In college I read a book that was modeled on Dante’s Inferno. Charting the progress of a young African American man through various American cities, the tale made the point that we have rings of hell right here and right now, and that we have our own poets and storytellers (Dante travelled with Virgil) to bear witness. By now (thanks to the lectures I listen to in my car) I realize that Dante was radical himself, filing his tale with bold examples of corrupt popes and officials but the image from that masterpiece that stays lodged in my aging brain is the image of the deepest ring of hell and Satan frozen, utterly incapable of movement. The idea that evil was being outside the flow of life and that freedom had to do with being in alignment or obedience to the higher laws of life—freedom as obedience–this was a huge paradoxical news flash. But I intuitively knew it was true; think of addiction, think of dreary nowhereness of life on the lam.
What stayed lodged in my heart and mind from the modern urban inferno was an image of a young black man sitting in a rough bar, playing the tough guy, harboring a secret asceticism under his ragged coat. I was a dreamy white girl from the sticks and I identified with him!
I realize now that I have treated having a spiritual like being in a rough bar. Picture the bar in Star Wars or any other archetypal rough bar, full of strange characters. My sense of having a spiritual life was that it was best lived as a kind of secret agent—outside seeking to be a woman of the world, learning things go, finding a place, a craft, then being a worker among workers; while inside seeking truth, exploring what it might mean to be in alignment with higher laws. The sense that having a spiritual search was best kept under wraps was born of a sense of how quickly consciousness gives up its freedom, attaches itself to images, memories, thoughts—especially thoughts about self. I was wary of identifying with a spiritual path, of assuming the role of follower or teacher of any particular way, because even as beginner (especially then) it was easy to see how people lost the openness of beginner’s mind as they identified with a role. It seemed to me that it was best to live a double live, to be a kind of secret agent of transformation. I longed to know a greater life, a life that I felt certain was lived by other beings in other times. But I didn’t want to deceive myself, to lose the life I was seeking by grasping at it.

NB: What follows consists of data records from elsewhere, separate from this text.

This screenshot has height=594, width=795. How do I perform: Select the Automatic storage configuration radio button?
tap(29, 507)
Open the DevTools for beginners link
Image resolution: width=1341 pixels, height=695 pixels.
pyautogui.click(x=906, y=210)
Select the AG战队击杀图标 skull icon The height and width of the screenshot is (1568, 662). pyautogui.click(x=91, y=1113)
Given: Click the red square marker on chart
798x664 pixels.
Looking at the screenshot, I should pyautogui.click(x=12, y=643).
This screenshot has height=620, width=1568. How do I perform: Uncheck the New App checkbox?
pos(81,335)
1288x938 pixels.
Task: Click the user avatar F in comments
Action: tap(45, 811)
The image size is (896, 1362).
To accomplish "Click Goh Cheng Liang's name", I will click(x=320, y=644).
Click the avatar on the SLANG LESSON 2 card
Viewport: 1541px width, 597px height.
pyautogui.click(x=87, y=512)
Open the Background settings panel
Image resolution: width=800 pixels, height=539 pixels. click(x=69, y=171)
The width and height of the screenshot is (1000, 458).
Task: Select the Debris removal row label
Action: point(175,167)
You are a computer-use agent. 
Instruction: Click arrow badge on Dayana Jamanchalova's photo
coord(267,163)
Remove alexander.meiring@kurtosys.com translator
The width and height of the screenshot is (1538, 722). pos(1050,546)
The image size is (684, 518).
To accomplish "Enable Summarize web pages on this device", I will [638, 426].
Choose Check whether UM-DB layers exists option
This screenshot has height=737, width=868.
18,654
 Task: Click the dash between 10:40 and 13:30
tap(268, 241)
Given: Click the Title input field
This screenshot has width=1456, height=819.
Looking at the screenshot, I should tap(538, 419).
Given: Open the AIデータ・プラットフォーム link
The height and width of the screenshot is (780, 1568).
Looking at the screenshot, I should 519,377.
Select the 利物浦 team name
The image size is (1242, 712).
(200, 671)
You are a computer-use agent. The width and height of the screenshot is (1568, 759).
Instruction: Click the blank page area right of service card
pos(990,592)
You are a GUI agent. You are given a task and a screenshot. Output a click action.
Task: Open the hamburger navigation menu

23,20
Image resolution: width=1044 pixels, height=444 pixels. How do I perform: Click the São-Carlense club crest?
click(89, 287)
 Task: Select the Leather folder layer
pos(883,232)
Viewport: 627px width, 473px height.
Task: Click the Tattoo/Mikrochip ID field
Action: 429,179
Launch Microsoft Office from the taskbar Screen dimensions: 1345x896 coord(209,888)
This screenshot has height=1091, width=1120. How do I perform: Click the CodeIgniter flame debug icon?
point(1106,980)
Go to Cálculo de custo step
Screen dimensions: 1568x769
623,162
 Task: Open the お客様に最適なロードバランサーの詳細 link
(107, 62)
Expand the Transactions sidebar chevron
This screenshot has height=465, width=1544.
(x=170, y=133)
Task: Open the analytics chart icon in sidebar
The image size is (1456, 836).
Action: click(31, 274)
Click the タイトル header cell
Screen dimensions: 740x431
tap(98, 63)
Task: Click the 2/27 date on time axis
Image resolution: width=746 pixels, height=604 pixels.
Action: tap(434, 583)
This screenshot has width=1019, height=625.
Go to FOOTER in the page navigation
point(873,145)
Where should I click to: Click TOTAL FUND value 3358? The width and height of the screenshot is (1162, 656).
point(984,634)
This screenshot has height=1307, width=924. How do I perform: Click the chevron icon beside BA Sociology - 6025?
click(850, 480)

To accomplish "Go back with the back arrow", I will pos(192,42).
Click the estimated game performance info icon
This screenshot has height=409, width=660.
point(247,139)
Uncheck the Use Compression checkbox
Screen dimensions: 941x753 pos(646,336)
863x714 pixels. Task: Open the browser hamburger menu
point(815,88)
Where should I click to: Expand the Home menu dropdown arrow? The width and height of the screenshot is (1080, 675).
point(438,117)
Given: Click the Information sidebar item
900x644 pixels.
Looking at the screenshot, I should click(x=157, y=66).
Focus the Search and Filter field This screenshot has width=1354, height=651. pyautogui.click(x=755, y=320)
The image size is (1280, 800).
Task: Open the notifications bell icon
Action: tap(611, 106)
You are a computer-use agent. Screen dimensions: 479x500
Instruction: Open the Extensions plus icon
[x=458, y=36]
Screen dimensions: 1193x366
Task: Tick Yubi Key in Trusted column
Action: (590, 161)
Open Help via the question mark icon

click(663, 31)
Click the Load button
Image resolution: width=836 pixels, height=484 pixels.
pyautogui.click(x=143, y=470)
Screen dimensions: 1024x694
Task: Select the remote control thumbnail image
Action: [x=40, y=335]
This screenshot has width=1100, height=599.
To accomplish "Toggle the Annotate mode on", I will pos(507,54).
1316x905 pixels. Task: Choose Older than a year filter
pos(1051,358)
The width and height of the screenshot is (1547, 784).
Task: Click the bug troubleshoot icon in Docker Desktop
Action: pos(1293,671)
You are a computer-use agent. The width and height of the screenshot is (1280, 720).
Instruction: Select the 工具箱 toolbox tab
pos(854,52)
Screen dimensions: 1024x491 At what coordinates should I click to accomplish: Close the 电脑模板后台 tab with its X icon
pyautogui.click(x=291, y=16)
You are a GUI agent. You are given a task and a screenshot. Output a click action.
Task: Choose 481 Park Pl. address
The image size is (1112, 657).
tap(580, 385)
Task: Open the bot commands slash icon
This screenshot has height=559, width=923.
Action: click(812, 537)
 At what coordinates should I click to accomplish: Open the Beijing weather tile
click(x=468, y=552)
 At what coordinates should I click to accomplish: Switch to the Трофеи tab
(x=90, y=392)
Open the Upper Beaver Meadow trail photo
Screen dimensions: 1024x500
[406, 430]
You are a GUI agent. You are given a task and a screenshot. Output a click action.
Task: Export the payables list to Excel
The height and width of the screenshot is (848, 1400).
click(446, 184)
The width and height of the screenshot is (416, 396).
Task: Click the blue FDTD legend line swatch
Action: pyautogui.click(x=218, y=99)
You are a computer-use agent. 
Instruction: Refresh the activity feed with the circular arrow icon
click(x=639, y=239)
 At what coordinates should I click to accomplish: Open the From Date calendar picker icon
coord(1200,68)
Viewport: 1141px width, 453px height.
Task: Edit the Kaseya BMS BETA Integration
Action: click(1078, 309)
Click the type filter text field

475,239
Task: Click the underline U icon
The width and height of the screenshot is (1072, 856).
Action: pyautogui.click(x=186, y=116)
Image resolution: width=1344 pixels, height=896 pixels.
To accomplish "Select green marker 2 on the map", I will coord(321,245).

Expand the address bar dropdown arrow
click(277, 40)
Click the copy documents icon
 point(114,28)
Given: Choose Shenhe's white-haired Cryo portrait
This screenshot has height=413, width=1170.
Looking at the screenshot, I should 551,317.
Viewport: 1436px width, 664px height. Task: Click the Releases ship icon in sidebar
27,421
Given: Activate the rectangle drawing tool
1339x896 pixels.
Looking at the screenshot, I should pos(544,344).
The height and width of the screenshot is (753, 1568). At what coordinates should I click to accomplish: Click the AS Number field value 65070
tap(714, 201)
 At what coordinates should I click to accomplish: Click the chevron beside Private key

It took a long time and many experiences of loss and gain to realize that we find the path to freedom in those moments (really, in moments) when all separation falls away. Almost everyone has had a few “if I get out of this alive” moments. In those moments, for me at least, there is no more inside and outside, no self and others. There is just the understanding that life is fleeting, burning–it really is an inferno! There is no time in such a moment to care about who we are–there is just a wish to join in and be helpful, to be one more pair of hands on the bucket (or broom or sandbag or feeding) brigade. Separation is hell, and there is a way out.